This is the tolerance used when comparing colors using AlmostEqualRgb.
const Delta = 1.0 / 255.0
const LAB_DELTA = 1e-6
And another one.
var D50 = [3]float64{0.96422, 1.00000, 0.82521}
This is the default reference white point.
var D65 = [3]float64{0.95047, 1.00000, 1.08883}
func HPLuvToLuvLCh(h, s, l float64) (float64, float64, float64)
func HSLuvToLuvLCh(h, s, l float64) (float64, float64, float64)
func HclToLab(h, c, l float64) (L, a, b float64)
func LabToHcl(L, a, b float64) (h, c, l float64)
func LabToXyz(l, a, b float64) (x, y, z float64)
func LabToXyzWhiteRef(l, a, b float64, wref [3]float64) (x, y, z float64)
func LinearRgbToXyz(r, g, b float64) (x, y, z float64)
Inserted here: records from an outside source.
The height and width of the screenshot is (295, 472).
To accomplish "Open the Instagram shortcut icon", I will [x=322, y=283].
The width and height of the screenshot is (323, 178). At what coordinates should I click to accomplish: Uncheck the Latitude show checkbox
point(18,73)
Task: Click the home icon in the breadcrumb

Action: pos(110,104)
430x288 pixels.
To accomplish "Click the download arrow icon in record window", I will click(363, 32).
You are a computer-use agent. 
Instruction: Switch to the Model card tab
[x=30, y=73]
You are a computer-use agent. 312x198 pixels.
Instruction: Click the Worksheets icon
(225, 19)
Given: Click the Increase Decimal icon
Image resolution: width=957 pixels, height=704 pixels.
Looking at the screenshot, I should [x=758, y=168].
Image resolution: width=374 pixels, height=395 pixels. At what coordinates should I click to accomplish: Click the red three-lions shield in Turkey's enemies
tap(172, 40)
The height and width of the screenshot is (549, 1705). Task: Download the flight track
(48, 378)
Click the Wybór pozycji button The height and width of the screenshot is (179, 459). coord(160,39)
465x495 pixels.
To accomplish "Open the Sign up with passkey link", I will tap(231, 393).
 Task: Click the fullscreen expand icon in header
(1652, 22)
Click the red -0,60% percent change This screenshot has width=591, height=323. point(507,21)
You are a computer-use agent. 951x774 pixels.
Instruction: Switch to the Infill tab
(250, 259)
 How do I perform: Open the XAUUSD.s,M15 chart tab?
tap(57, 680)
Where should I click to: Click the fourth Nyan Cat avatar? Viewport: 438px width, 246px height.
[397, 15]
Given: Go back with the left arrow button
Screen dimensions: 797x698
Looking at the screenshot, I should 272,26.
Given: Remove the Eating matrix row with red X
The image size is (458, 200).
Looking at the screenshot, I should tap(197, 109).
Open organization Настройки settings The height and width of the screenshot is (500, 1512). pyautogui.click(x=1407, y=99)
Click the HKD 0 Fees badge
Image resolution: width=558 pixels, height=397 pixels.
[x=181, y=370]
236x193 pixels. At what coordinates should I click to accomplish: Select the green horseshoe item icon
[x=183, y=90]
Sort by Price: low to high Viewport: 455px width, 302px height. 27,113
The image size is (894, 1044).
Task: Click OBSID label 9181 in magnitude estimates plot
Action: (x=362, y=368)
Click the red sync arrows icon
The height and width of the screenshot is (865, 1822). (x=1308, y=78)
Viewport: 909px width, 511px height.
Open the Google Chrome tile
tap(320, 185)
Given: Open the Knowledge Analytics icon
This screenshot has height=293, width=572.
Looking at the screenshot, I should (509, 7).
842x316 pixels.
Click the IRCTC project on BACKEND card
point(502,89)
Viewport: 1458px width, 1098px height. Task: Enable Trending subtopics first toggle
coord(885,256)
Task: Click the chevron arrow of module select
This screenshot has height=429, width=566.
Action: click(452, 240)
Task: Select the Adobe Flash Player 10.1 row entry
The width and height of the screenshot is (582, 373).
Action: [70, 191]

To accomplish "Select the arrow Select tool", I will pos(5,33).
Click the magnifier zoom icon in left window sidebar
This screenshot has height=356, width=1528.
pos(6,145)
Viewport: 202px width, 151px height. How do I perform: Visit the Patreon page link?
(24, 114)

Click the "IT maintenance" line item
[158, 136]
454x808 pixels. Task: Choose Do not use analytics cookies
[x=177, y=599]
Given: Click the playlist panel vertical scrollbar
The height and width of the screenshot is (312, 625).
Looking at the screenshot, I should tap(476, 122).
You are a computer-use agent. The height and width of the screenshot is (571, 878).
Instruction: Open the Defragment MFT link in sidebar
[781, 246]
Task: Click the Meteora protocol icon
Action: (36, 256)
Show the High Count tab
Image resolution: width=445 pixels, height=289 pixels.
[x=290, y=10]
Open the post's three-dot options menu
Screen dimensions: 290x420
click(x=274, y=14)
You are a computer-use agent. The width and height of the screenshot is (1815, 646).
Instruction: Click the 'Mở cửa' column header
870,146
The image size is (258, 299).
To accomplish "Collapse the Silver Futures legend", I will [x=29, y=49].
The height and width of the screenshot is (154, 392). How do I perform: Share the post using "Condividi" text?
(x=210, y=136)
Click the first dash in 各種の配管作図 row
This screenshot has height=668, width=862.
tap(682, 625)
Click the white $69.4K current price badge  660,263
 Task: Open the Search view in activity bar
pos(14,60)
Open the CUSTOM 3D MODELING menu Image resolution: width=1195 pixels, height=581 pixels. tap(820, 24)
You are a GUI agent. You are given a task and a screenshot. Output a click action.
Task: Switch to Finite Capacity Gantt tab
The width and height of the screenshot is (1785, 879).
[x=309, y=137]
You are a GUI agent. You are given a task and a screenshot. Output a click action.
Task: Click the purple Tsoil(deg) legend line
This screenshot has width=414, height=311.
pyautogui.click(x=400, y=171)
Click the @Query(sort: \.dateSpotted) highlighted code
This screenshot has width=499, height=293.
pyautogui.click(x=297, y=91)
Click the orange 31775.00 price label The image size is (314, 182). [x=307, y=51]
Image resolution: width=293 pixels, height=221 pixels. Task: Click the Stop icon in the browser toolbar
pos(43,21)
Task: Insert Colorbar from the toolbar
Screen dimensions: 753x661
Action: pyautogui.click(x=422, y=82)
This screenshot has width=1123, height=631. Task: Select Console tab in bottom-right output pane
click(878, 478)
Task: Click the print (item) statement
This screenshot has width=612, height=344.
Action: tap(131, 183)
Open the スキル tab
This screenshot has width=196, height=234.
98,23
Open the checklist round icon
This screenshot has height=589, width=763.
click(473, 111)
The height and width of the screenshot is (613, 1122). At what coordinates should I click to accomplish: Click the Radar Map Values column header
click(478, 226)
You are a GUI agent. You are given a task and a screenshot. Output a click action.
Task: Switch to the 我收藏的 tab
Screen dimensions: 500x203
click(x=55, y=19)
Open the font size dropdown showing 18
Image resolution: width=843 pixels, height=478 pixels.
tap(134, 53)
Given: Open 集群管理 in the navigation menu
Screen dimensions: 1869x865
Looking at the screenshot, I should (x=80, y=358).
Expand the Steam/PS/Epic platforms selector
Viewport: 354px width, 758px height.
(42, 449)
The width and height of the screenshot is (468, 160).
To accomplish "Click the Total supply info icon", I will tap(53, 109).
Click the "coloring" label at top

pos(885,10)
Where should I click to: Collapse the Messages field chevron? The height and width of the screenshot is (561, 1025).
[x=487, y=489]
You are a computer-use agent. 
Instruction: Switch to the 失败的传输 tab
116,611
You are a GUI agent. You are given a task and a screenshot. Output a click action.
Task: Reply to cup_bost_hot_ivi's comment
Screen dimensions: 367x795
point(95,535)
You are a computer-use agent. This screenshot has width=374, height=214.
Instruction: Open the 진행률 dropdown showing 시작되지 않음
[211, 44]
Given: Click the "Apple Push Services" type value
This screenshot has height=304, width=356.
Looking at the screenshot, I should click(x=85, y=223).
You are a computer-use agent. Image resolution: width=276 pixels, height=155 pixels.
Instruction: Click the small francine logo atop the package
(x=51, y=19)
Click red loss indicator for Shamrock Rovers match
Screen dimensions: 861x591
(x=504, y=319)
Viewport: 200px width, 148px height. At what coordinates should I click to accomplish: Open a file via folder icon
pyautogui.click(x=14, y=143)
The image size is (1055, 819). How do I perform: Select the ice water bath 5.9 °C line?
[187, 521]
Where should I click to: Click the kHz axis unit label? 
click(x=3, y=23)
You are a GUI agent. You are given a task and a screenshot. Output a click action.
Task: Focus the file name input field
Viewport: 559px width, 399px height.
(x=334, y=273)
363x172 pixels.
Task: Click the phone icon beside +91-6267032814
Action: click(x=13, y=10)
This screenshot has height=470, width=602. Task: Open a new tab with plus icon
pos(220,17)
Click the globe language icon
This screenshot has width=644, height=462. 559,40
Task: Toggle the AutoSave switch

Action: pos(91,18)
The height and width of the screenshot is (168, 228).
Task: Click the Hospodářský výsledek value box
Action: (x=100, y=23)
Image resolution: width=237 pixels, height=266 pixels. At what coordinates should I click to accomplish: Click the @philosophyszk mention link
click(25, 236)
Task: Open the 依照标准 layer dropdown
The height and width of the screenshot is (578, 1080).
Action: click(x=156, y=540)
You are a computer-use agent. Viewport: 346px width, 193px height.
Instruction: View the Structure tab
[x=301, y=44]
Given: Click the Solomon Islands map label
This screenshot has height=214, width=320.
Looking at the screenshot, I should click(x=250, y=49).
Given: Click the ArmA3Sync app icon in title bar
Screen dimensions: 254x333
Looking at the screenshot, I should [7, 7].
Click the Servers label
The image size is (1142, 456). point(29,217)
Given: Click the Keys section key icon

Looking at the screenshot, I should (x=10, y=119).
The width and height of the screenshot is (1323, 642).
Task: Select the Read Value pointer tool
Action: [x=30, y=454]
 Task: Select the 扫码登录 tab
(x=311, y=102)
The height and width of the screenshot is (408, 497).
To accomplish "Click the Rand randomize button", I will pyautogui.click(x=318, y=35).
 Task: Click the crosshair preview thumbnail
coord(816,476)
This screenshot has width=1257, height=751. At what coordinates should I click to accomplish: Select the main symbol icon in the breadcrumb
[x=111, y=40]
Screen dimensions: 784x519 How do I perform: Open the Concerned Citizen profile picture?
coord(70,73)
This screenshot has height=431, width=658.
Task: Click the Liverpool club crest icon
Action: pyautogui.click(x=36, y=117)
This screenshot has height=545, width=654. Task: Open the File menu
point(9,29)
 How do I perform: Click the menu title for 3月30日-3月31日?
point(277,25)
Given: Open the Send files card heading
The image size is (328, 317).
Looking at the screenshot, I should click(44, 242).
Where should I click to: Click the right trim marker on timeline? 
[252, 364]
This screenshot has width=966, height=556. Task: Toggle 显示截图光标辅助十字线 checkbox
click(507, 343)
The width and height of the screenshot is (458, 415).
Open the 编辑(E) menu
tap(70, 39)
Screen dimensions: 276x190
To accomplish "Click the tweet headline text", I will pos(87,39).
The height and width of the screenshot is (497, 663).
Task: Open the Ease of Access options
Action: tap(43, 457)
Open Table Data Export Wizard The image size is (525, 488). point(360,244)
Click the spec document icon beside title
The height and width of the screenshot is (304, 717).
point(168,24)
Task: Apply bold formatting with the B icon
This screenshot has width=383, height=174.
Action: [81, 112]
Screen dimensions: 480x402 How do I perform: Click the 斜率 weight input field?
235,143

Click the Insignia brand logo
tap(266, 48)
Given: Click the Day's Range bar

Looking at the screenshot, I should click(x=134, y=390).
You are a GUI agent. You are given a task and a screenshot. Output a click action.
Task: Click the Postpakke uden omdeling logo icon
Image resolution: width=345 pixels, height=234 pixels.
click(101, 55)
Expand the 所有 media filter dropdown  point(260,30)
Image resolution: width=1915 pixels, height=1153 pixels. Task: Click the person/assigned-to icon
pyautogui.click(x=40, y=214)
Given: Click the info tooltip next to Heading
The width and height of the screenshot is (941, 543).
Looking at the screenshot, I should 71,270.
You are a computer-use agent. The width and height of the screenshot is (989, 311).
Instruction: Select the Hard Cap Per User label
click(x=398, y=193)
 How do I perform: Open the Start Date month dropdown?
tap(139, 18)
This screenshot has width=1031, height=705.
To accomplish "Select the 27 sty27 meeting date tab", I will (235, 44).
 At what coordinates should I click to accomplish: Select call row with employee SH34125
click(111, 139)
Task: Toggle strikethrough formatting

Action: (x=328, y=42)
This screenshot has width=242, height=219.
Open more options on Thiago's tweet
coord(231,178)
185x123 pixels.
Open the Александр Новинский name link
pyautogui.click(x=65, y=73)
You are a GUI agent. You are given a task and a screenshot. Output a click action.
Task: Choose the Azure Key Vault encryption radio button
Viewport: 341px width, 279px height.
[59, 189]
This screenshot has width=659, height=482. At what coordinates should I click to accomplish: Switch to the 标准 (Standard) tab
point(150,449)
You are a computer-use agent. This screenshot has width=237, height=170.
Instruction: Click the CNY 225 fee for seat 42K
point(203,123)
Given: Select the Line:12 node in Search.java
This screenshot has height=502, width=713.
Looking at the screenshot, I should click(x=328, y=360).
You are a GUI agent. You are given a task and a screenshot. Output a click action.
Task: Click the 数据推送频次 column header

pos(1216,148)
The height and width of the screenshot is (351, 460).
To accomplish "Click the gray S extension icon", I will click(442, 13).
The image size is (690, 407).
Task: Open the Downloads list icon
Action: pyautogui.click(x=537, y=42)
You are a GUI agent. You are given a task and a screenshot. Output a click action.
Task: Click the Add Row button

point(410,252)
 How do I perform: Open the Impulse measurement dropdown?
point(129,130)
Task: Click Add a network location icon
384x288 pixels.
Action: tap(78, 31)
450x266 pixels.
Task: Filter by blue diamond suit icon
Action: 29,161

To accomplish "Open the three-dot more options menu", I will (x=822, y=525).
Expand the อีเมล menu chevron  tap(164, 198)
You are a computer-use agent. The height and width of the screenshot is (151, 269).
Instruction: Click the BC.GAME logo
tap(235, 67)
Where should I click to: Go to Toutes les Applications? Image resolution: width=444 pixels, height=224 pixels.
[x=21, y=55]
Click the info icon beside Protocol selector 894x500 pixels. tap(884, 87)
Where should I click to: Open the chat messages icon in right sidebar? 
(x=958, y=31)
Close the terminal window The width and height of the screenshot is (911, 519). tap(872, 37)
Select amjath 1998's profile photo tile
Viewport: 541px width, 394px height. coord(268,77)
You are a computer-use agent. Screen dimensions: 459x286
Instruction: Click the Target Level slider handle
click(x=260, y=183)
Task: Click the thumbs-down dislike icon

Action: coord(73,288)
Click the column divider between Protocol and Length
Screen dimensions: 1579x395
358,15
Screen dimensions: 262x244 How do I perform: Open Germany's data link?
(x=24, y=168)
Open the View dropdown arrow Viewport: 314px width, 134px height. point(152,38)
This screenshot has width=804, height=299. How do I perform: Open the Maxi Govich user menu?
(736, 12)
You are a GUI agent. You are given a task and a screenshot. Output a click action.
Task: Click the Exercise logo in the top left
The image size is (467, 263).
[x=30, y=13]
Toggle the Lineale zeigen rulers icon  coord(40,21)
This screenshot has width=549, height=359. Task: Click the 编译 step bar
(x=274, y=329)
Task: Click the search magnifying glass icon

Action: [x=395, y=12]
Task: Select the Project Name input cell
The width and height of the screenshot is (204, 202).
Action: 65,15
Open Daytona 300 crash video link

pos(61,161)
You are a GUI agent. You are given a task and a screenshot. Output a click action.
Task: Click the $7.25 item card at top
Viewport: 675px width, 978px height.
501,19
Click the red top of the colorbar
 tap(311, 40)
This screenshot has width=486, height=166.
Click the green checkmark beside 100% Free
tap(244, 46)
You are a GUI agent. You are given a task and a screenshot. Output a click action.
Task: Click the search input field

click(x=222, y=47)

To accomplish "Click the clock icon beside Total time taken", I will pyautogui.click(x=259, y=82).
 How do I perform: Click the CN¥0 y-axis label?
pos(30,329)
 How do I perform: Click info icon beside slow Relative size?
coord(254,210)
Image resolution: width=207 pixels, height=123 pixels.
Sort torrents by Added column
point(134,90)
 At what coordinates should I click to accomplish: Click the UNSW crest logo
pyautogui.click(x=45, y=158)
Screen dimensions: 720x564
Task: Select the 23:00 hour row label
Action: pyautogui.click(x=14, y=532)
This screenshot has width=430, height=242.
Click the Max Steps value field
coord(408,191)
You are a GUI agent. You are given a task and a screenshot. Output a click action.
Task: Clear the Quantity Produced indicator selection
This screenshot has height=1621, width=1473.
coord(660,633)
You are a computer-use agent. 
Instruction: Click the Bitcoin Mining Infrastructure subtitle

func LuvLChToHPLuv(l, c, h float64) (float64, float64, float64)
func LuvLChToHSLuv(l, c, h float64) (float64, float64, float64)
func LuvLChToLuv(l, c, h float64) (L, u, v float64)
func LuvToLuvLCh(L, u, v float64) (l, c, h float64)
func LuvToXyz(l, u, v float64) (x, y, z float64)
func LuvToXyzWhiteRef(l, u, v float64, wref [3]float64) (x, y, z float64)
func XyyToXyz(x, y, Y float64) (X, Yout, Z float64)
func XyzToLab(x, y, z float64) (l, a, b float64)
func XyzToLabWhiteRef(x, y, z float64, wref [3]float64) (l, a, b float64)
func XyzToLinearRgb(x, y, z float64) (r, g, b float64)
XyzToLinearRgb converts from CIE XYZ-space to Linear RGB space.
func XyzToLuv(x, y, z float64) (l, a, b float64)
func XyzToLuvWhiteRef(x, y, z float64, wref [3]float64) (l, u, v float64)
func XyzToXyy(X, Y, Z float64) (x, y, Yout float64)
Well, the name is bad, since it's xyY but Golang needs me to start with a capital letter to make the method public.
func XyzToXyyWhiteRef(X, Y, Z float64, wref [3]float64) (x, y, Yout float64)
A color is stored internally using sRGB (standard RGB) values in the range 0-1
type Color struct {
R, G, B float64
}
func FastHappyColor() Color
Creates a random bright, "pimpy" color through a restricted HSV space.
func FastHappyPalette(colorsCount int) (colors []Color)
Uses the HSV color space to generate colors with similar S,V but distributed evenly along their Hue. This is fast but not always pretty. If you've got time to spare, use Lab (the non-fast below).
func FastLinearRgb(r, g, b float64) Color
FastLinearRgb is much faster than and almost as accurate as LinearRgb. BUT it is important to NOTE that they only produce good results for valid inputs r,g,b in [0,1].
func FastWarmColor() Color
Creates a random dark, "warm" color through a restricted HSV space.
func FastWarmPalette(colorsCount int) (colors []Color)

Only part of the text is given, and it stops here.